Dear Allstat,
I posted a query yesterday to the list.
Thank-you very much to Robert Newcombe, Paul Seed and
Francois Harel.
I provide their responses below for those interested.
Please contact me directly if you want details of the SAS macro
mentioned in the final email.
Original query
--------------
We've created a simple prognostic index for sudden cardiac
death. Patients can score a minimum of 0 and a maximum of 11.
We've then classified patients into low or high risk based
on possible combinations of low/high score (i.e. low=0/high=1-11,
low=0-1/high=2-11, ..., low=0-10/high=11) and calculated
sensitivity and specificity at each of these points. We've then
produced a receiver operating characteristic (ROC) curve and
have calculated the area under the curve (AUC).
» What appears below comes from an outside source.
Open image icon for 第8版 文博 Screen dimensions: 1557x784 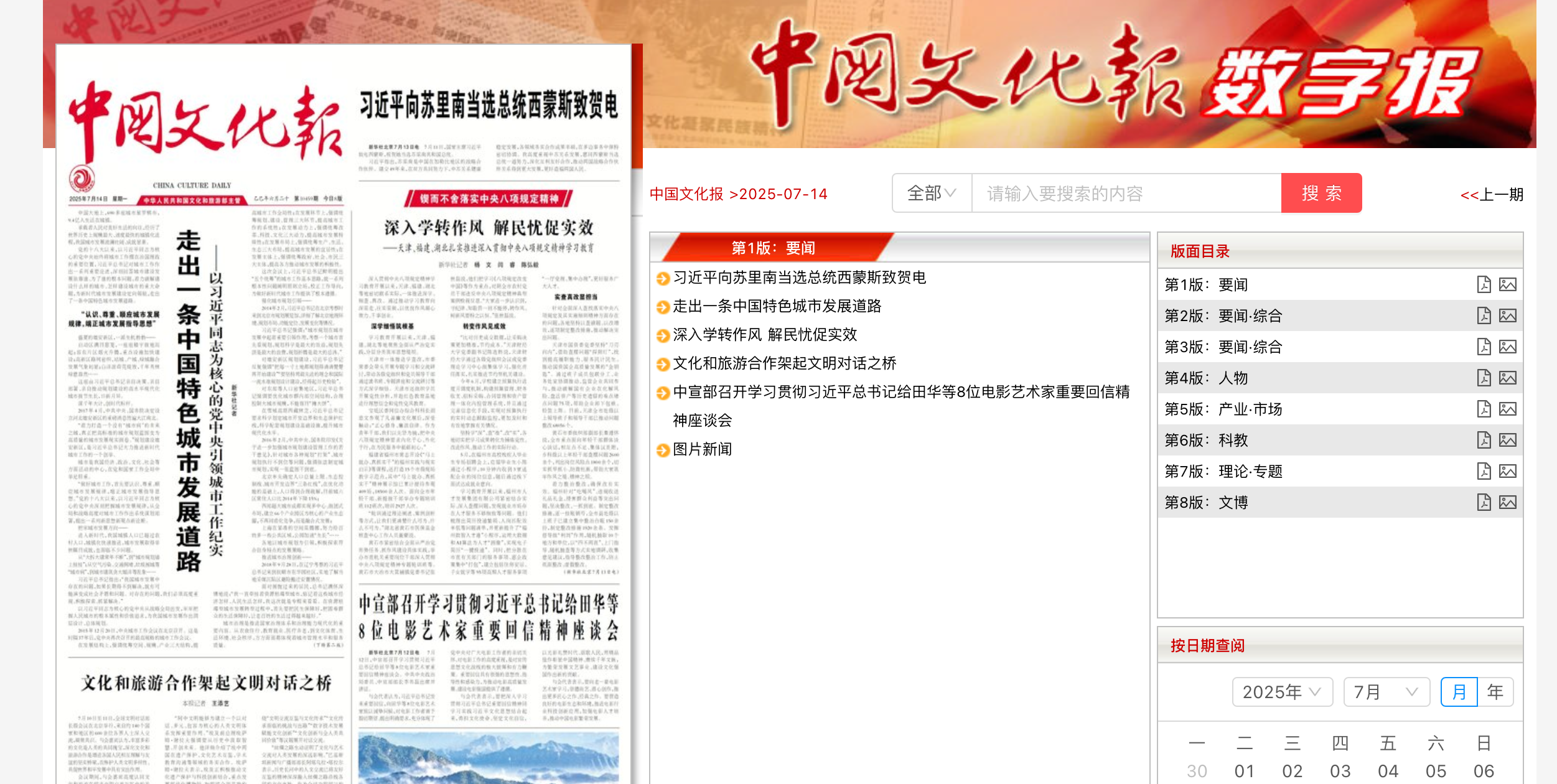tap(1507, 502)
We are interesting in different types of death and it would
be useful to apply the same prognostic index to patients
who die of progressive heart failure and (hopefully) make a
statement that the prognostic index is significantly "better" for
sudden cardiac death (as it was designed) than for progressive
heart failure (in terms of AUC).
Does anyone have any suggestions of how we can go about this?
The standard error of the AUCs can be calculated and we could
obtain a measure of the standard error of the difference of the
AUCs, but this would result in a conservative test as cause of
death is probably not independent.
I am aware that there are references and methods available when
comparing two different indices with regard to the same cause of
death.
Thank-you in advance,
Mandy
Response from Robert Newcombe
-----------------------------
A very interesting problem! I think the key to it is to realise that
the AUROC is equivalent to the Mann-Whitney statistic relating to the
separation/overlap of the distributions of scores in the deaths and
the non-deaths. From what you say above, your results might look
something like this.
Group 1: Survivors: n1 subjects, median score 3
Group 2: Progressive heart failure: n2 subjects, median score 5
Group 3: Sudden cardiac death: n3 subjects, median score 8.
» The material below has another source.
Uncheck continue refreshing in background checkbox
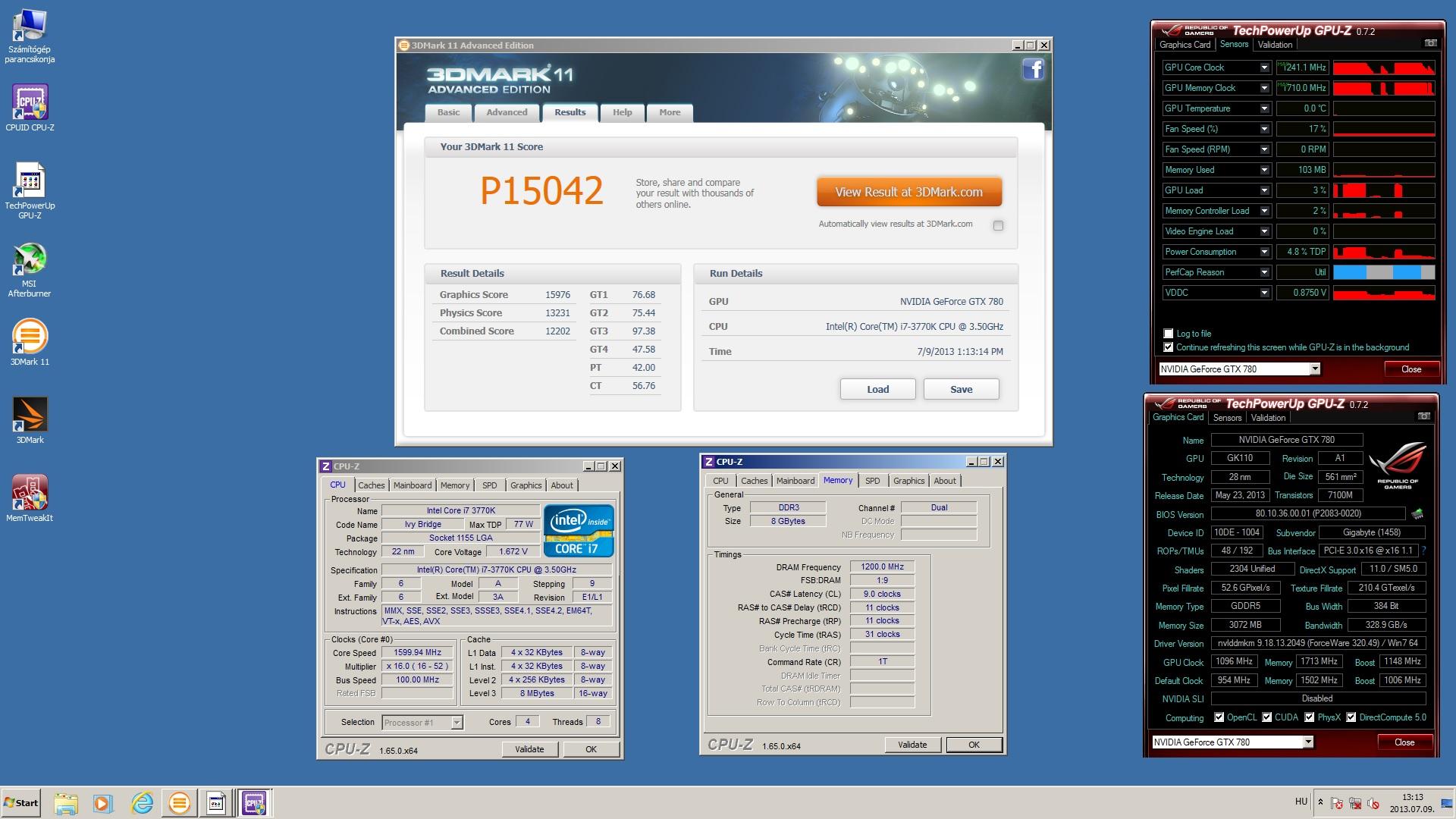Image resolution: width=1456 pixels, height=819 pixels. pos(1169,347)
This would correspond to better prediction of sudden death than of
progressive heart failure. We would characterise this by calculating
the AUROCs for group 2 v. group 1, and for group 3 v. group 1. Or
equivalently, calculate Mann-Whitney U for group 2 v. group 1, and
divide by n1*n2 to make it sample size free; calculate M-W U for
group 3 v. group 1, and divide by n1*n3. Each of these AUROC or
U/(ni*nj) values can have confidence intervals calculated by the
delta method (Hanley & McNeil 1983) or by a more refined one (Mee
1990).
Then, to show that prediction of sudden cardiac death is better than
prediction of progressive heart failure, we could simply do a M-W
test comparing groups 2 and 3. If group 3's scores are shifted to
the right of those for group 2, this (virtually) implies that
prediction is better for outcome 3 than for outcome 2.
My only reservation in saying this is that applying M-W tests and
related methods to all pairwise comparisons of 3 groups is precisely
the situation in which the Condorcet (or Escher staircase) paradox
can arise. That is, it is possible to construct data for which
group 1 < group 2 < group 3 < group 1.
For example, consider 3 samples each of 3 observations:
Group 1: 1, 6, 8
Group 2: 2, 4, 9
Group 3: 3, 5, 7
If we omit group 3 and just compare groups 1 and 2, then by the M-W
criterion group 2 is shifted to the right relative to group 1.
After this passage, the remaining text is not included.